Urteil vom 5. August 2008
II. sozialrechtliche Abteilung

Besetzung
Bundesrichter U. Meyer, Präsident,
Bundesrichter Lustenberger, Kernen,
Gerichtsschreiberin Dormann.

Parteien
Ausgleichskasse Zug, Baarerstrasse 11, 6304 Zug,
Beschwerdeführerin,

gegen

G.________,
Beschwerdegegnerin, vertreten durch Rechtsanwalt Josef Flury, Hirschmattstrasse
62, 6003 Luzern.

Gegenstand
Alters- und Hinterlassenenversicherung,

Beschwerde gegen den Entscheid des Verwaltungsgerichts des Kantons Zug vom 27.
Dezember 2007.

Sachverhalt:

A.
Die 1954 geborene G.________ verrichtete seit Januar 2007 Reinigungsarbeiten in
verschiedenen Privathaushalten. Mit Verfügung vom 14. Februar 2007 lehnte es
die Ausgleichskasse Zug ab, dies als selbständige Erwerbstätigkeit zu
anerkennen, was sie mit Einspracheentscheid vom 24. Juli 2007 bestätigte.

B.
Die dagegen erhobene Beschwerde der G.________ hiess das Verwaltungsgericht des
Kantons Zug mit Entscheid vom 27. Dezember 2007 insofern gut, als diese als
Selbständigerwerbende zu qualifizieren sei.

C.
Die Ausgleichskasse Zug führt Beschwerde in öffentlich-rechtlichen
Angelegenheiten und beantragt, den Entscheid vom 27. Dezember 2007 aufzuheben.

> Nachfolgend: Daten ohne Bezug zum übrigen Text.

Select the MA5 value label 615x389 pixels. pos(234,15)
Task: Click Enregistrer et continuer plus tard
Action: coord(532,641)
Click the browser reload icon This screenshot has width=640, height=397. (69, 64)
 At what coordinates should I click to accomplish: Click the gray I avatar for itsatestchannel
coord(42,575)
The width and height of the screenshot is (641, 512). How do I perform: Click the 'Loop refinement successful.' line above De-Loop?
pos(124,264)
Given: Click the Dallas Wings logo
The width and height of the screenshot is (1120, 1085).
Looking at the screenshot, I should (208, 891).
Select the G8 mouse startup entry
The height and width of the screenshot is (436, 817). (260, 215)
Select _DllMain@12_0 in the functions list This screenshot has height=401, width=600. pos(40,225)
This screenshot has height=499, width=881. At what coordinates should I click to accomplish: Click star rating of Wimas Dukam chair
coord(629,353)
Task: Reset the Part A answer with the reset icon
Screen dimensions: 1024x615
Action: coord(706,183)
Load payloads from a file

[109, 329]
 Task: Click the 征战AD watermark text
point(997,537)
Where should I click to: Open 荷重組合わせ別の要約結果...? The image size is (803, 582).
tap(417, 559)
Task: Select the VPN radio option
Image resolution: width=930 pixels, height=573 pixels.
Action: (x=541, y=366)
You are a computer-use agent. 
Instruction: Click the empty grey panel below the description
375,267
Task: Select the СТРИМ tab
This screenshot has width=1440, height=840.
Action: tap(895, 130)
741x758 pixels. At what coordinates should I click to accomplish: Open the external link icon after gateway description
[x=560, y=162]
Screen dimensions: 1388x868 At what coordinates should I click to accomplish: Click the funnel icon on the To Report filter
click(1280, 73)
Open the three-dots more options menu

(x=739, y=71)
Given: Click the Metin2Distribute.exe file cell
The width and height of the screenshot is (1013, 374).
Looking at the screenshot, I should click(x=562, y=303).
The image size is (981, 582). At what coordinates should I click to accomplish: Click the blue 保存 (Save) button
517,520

G.________ und das kantonale Gericht schliessen auf Abweisung der Beschwerde;
das Bundesamt für Sozialversicherungen beantragt deren Gutheissung.

Erwägungen:

1.
Mit der Beschwerde in öffentlich-rechtlichen Angelegenheiten kann unter anderem
die Verletzung von Bundesrecht gerügt werden (Art. 95 lit. a BGG). Das
Bundesgericht legt seinem Urteil den Sachverhalt zugrunde, den die Vorinstanz
festgestellt hat (Art. 105 Abs. 1 BGG). Die Feststellung des Sachverhalts kann
nur gerügt werden, wenn sie offensichtlich unrichtig ist oder auf einer
Rechtsverletzung im Sinne von Artikel 95 beruht und wenn die Behebung des
Mangels für den Ausgang des Verfahrens entscheidend sein kann (Art. 97 Abs. 1
BGG).

2.
2.1 Streitig und zu prüfen ist, ob die Erwerbstätigkeit von G.________
(Reinigungen und weitere Hausarbeiten, leichte Garten- und Betreuungsarbeit)
als selbständig oder unselbständig zu qualifizieren ist.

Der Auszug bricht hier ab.